Acute Lymphoblastic Leukaemia (ALL) Microarray Data Set
all.Rd
Unprocessed data set (no batch correction performed) formed from the combination of 2 independently-derived ALL data sets, Ross et al. and Yeoh et al.
Usage
data(all)
Details
Both data sets were combined into a single data set with the following procedure:
All probes of both data sets were converted to ENSEMBL IDs using biomaRt.

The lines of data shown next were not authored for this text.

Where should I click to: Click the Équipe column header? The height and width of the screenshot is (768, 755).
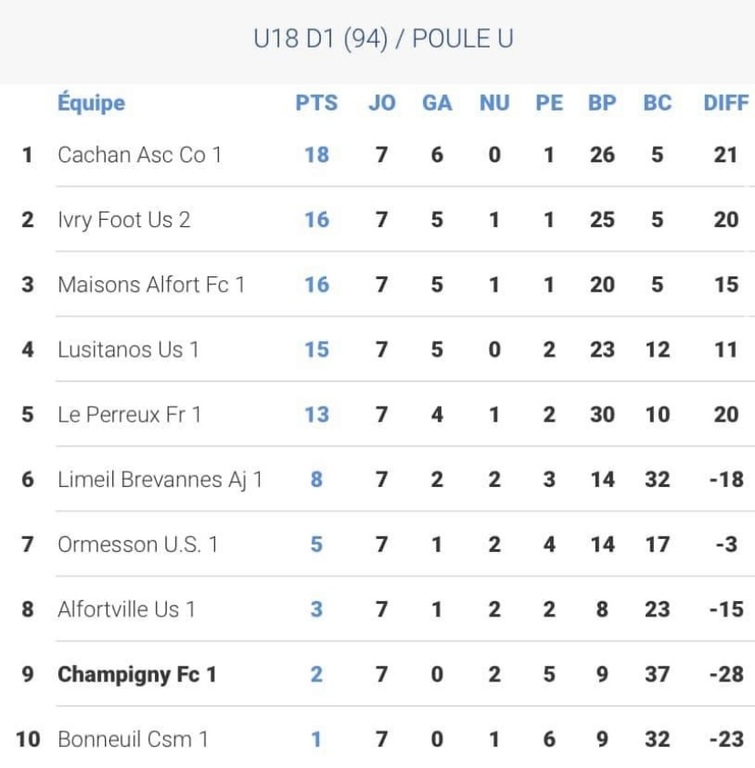pyautogui.click(x=91, y=103)
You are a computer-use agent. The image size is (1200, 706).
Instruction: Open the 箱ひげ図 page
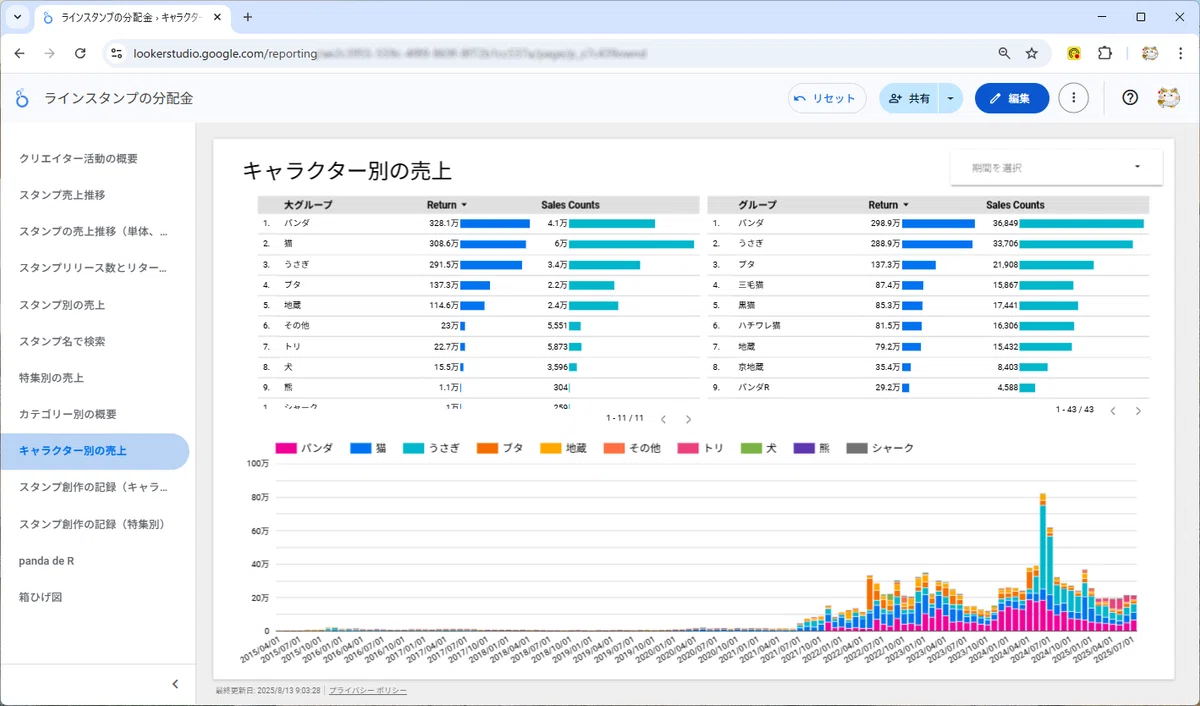(41, 597)
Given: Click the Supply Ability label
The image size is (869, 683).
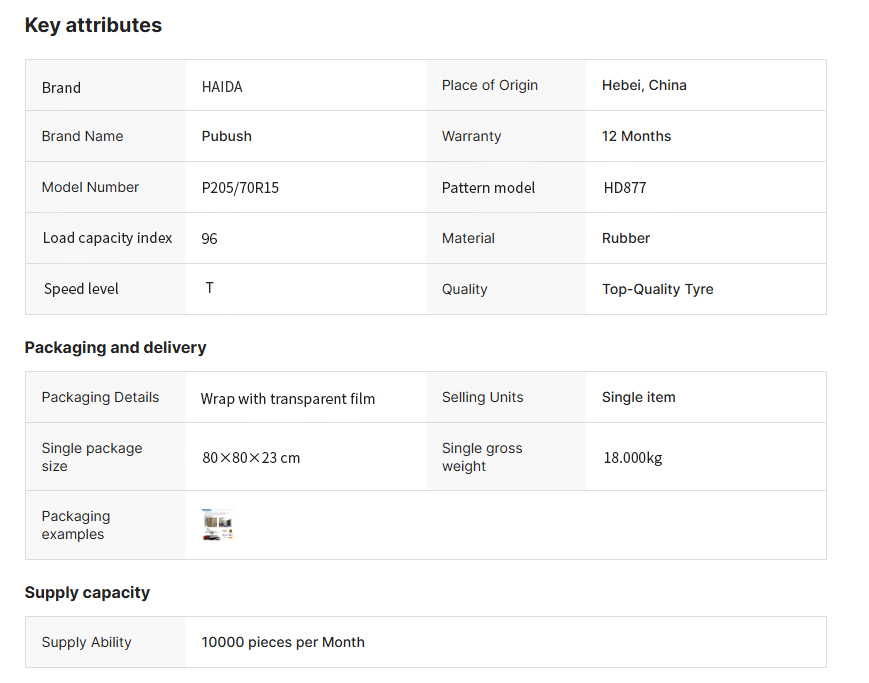Looking at the screenshot, I should tap(86, 642).
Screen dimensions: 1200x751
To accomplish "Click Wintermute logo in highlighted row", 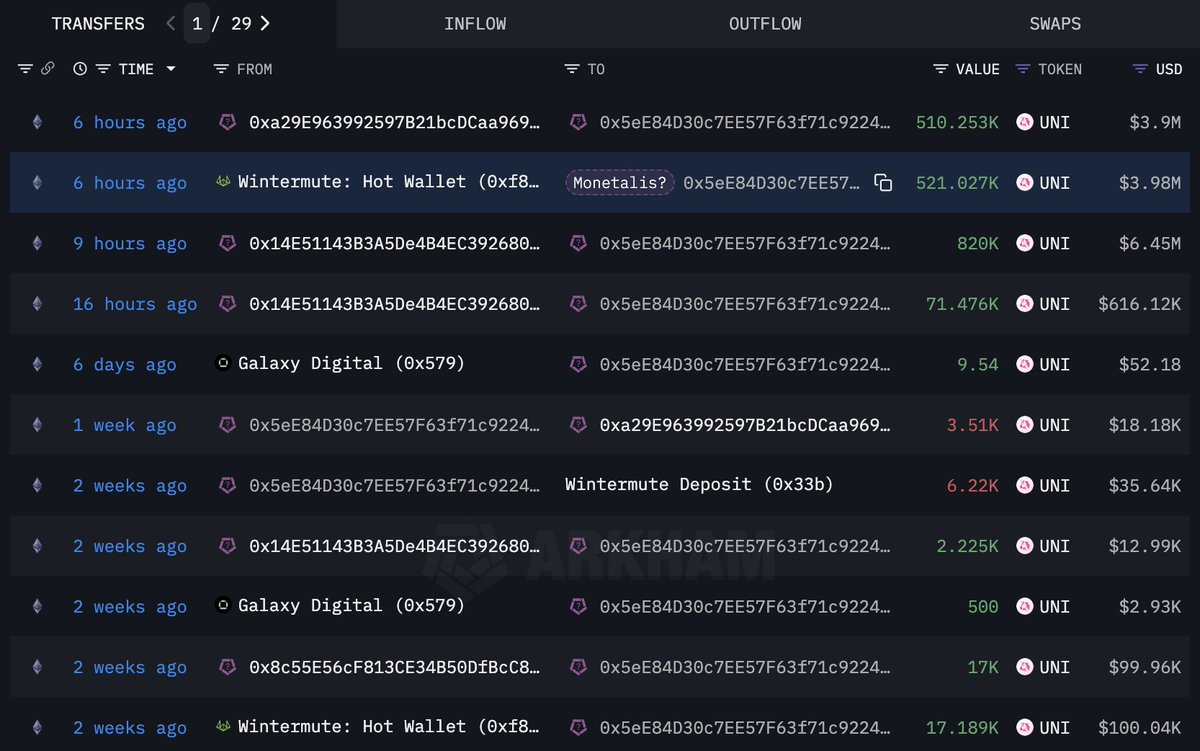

To ensure a one-to-one mapping between the probes and ENSEMBL IDs in both data sets, all probes with no ENSEMBL ID were removed. Probes with multiple ENSEMBL IDs were replaced by the ENSEMBL ID with the smallest value (ENSEMBL IDs were ordered using the default order function and all ENSEMBL IDs after the first ENSEMBL ID was removed). We took the median values of probes sharing the same ENSEMBL ID. After this procedure, both data sets would consist of unique ENSEMBL ID variables.
To join both data sets without any null values or data imputation (since both data sets may not have the same number and type of ENSEMBL IDs), we took the intersection of ENSEMBL IDs between both data sets. This set of ENSEMBL IDs would be the ENSEMBL IDs of the joined data set.
Both data sets were joined along the shared set of ENSEMBL IDs.
References
Ross ME, Mahfouz R, Onciu M, Liu H-C, Zhou X, Song G, et al. Gene expression profiling of pediatric acute myelogenous leukemia Blood. 2004; 104:3679-87.
Yeoh E-J, Ross ME, Shurtleff SA, Williams WK, Patel D, Mahfouz R, et al. Classification, subtype discovery, and prediction of outcome in pediatric acute lymphoblastic leukemia by gene expression profiling Cancer Cell. 2002; 1:133-43.